What to produce = In the blog post on healthy living below, copy out the part that begins at the words "It’s so true" and stops after "this post! :-)", replacing "battle" with "fight".

═════ Text for analysis ═════

Healthy living isn’t just for fat people

A lot of people assume that the overweight and obese are unhealthy.  While it is true that there are health risks associated with excess weight, it is not true that average weight people are immune to these risks.

Poor diet and lack of physical activity can lead to a variety of problems, one of which is obesity.  But thin people can also get diabetes, die of heart attacks, and suffer from high blood pressure.  I think a lot of people mistakenly believe that

Poor lifestyle choices = obesity = health risks

but the truth is

Poor lifestyle choices =health risks (possibly including obesity)

You can’t look at a person and know how she lives her life.  You might look at a 300 pound person and think you know something about her, but what you might not know is that she used to weigh 400 pounds and she works out 6 days a week and counts every calorie she eats.  You might look at a slim person and think you know something about her, but what you might not know is that she drinks herself into oblivion nightly and eats one greasy fast food meal a day and little else.

My point is that when we say things about how overweight people need to lose weight “for their health” it is condescending and inaccurate.  Living a healthy lifestyle is about actions, not your physical appearance.  If we really cared so much about people being healthier, we would express concern for people who are sedentary and eat poorly.  But we don’t; we only talk about how unhealthy fat people are.

Eating well and exercising have benefits for everyone.  Losing weight is simply a pleasant side effect.

We should really call it “diet and lifestyle-related disease” instead of “obesity-related disease” because I think the latter gives people the impression that if they aren’t overweight, they needn’t concern themselves with healthy eating or exercise.  Instead of simply weighing patients and then admonishing them for their weight, as many a doctor has done to me in the past, doctors should be asking their patients questions about what they eat, how much, how often, and how much physical activity they get.  These are actions people can change.  If we felt good about simply changing the action, rather than having to wait for a result (weight loss) there would be more incentive to do it and less risk of frustration when the pay-off doesn’t come soon enough.

I’m going to continue eating right and exercising, not just because it will help me maintain my weight loss, but because it gives me so many additional benefits in my daily life.  These are benefits anyone can enjoy- fat, thin, and everyone in between.  Let’s stop berating people about their weight and start encouraging healthy living for everyone.

6 thoughts on “Healthy living isn’t just for fat people

  1. Amazing. Seriously love this post!!!

    It’s so true that health is for everyone at every size. Around 50 pounds ago, I already felt as if I had won the battle, because I finally GOT that. I was practicing a healthy lifestyle in both diet and exercise, and though still overweight, I was feeling great.

    Now that I’m in a healthy weight range, my healthy lifestyle must continue, no questions asked.

  2. So true, so true! I used to weigh 424 at my highest (2009), I am currently at 313 from hard work counting my calories and exercising. I cannot even tell you how ANGRY I get when someone first meets me and says something ignorant like “Have you ever thought about losing weight?” or “You must have so many health problems!” (I have none, thanks). Stereotyping people based on appearance happens in society all the time, but that doesn’t make it right! Kudos for this post! :-)

═════ Records shown ═════

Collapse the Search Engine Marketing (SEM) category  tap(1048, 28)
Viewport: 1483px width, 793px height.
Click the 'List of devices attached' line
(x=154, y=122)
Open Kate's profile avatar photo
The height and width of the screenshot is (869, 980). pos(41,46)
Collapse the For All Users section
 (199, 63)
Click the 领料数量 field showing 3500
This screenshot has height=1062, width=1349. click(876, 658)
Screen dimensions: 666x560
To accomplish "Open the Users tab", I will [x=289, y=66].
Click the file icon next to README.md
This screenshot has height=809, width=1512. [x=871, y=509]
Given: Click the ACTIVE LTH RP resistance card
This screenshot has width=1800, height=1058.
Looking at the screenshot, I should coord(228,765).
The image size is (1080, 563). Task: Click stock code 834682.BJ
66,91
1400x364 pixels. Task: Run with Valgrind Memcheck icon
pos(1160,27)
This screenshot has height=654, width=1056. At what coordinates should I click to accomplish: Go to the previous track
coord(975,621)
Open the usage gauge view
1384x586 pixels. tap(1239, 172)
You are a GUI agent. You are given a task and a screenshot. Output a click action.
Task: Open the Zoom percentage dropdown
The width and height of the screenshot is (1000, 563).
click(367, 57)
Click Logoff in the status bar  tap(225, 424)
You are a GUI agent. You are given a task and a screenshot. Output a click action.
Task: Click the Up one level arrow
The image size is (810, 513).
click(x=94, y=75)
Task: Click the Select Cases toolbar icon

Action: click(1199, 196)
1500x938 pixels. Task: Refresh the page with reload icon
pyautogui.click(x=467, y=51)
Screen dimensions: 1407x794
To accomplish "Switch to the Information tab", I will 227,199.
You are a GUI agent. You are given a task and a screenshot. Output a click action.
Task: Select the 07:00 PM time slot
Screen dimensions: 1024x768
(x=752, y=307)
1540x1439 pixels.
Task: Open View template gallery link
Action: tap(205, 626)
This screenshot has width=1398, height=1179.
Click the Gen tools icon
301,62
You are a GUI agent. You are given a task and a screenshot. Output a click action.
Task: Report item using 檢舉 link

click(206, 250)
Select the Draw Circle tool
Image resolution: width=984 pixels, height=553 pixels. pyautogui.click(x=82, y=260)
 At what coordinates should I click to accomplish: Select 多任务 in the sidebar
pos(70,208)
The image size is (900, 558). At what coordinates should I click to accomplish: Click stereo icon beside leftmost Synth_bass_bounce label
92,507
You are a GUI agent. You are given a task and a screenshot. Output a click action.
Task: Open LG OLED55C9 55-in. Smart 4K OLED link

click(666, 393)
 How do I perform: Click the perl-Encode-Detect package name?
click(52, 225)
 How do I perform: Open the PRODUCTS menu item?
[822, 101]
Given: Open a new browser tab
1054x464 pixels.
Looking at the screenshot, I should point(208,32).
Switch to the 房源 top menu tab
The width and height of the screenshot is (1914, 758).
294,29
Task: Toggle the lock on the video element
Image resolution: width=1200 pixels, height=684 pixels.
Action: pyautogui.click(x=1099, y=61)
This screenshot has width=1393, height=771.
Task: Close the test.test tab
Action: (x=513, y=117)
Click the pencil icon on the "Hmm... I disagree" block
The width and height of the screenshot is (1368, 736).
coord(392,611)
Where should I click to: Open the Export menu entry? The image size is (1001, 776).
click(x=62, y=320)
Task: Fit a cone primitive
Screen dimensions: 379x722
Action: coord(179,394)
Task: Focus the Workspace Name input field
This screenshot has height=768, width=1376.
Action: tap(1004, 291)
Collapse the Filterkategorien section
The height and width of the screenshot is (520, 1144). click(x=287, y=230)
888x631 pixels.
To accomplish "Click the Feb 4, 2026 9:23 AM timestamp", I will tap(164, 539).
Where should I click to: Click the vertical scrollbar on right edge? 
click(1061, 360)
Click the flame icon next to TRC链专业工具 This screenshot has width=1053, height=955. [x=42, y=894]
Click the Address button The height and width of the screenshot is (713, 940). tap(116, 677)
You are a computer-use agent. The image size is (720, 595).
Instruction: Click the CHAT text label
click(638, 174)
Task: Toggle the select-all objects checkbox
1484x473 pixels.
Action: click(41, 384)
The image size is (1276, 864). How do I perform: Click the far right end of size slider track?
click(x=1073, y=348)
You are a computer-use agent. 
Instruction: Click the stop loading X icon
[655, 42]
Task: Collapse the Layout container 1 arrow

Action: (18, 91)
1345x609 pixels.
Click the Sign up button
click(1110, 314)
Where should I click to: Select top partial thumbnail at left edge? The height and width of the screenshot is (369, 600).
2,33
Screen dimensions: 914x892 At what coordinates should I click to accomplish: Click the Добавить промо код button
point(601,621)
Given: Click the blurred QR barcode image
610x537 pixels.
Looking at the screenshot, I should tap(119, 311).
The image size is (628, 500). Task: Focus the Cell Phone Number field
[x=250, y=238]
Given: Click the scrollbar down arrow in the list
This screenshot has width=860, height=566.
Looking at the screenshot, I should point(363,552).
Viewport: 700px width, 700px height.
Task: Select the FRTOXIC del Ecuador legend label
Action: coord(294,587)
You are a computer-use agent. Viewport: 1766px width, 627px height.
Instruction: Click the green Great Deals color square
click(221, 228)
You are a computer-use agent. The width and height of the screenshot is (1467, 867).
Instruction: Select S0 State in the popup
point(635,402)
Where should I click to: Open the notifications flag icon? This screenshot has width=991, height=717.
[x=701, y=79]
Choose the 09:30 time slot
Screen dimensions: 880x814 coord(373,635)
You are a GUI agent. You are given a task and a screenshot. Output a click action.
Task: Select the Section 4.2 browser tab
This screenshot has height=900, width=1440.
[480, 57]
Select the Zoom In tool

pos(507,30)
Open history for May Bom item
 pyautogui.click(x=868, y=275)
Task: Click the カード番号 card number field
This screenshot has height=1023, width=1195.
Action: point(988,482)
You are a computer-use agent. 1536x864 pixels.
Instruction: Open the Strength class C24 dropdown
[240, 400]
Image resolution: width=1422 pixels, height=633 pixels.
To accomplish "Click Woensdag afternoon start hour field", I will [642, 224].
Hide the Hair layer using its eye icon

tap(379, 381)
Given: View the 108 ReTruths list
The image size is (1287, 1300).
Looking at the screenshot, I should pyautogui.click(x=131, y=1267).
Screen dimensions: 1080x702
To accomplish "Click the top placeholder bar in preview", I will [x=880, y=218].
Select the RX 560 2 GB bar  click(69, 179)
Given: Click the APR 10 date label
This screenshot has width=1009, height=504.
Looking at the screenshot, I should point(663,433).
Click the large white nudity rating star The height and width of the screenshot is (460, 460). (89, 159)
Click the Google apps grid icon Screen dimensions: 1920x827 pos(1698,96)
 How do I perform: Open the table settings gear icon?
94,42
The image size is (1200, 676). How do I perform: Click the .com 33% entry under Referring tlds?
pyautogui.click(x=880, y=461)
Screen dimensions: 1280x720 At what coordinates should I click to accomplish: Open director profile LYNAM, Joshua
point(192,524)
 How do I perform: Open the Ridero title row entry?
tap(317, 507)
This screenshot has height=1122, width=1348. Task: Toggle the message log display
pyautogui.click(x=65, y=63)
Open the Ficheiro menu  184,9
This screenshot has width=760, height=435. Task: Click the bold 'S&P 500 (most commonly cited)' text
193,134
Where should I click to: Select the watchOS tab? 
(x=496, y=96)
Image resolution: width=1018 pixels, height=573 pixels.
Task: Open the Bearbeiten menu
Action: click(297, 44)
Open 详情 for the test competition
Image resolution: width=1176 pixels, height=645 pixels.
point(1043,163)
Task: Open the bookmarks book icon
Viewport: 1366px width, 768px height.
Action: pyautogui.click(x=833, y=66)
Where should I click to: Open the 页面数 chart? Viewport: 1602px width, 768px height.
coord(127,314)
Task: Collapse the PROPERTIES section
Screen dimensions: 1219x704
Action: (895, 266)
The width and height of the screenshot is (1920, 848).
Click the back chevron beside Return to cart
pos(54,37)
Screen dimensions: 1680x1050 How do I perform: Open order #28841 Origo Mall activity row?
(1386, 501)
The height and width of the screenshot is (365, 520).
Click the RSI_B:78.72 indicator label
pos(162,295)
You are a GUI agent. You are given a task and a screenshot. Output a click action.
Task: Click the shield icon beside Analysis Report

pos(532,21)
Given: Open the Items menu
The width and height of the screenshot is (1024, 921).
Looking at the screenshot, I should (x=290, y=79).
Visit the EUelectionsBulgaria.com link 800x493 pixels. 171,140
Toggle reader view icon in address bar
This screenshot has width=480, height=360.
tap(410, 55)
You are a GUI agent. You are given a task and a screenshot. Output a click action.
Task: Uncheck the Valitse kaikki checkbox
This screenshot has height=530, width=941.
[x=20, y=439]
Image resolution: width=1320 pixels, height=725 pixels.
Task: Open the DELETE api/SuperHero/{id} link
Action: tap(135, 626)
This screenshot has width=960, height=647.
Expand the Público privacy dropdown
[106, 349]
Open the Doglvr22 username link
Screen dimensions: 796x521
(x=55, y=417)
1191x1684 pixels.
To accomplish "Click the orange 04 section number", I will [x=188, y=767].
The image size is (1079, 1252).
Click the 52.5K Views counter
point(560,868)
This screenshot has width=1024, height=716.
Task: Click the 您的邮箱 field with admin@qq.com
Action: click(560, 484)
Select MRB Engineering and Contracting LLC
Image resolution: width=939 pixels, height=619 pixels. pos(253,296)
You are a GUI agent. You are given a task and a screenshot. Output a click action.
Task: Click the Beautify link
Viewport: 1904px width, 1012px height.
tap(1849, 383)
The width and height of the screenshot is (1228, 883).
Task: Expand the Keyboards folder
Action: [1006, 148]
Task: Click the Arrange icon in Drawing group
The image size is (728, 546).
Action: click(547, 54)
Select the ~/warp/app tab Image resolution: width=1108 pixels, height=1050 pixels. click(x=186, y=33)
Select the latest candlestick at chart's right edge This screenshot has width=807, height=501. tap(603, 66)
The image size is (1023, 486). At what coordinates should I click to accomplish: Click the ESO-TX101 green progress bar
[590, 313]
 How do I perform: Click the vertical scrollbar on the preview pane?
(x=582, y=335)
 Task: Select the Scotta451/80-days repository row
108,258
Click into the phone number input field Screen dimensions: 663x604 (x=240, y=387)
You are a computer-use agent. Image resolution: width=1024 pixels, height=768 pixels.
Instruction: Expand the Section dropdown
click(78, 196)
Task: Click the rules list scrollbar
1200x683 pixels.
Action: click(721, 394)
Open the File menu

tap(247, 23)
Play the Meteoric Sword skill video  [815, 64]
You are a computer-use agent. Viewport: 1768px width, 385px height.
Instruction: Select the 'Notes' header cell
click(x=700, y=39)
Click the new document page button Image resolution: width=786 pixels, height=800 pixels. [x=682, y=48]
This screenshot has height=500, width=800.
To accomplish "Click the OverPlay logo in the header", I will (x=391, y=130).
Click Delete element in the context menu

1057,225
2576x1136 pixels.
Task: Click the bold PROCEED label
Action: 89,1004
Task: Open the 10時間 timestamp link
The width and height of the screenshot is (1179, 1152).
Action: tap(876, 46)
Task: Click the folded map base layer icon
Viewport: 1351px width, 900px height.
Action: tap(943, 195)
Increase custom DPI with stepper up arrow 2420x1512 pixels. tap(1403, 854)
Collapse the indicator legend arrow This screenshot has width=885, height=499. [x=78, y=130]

═════

Output for this exercise =
It’s so true that health is for everyone at every size. Around 50 pounds ago, I already felt as if I had won the fight, because I finally GOT that. I was practicing a healthy lifestyle in both diet and exercise, and though still overweight, I was feeling great.

    Now that I’m in a healthy weight range, my healthy lifestyle must continue, no questions asked.

  2. So true, so true! I used to weigh 424 at my highest (2009), I am currently at 313 from hard work counting my calories and exercising. I cannot even tell you how ANGRY I get when someone first meets me and says something ignorant like “Have you ever thought about losing weight?” or “You must have so many health problems!” (I have none, thanks). Stereotyping people based on appearance happens in society all the time, but that doesn’t make it right! Kudos for this post! :-)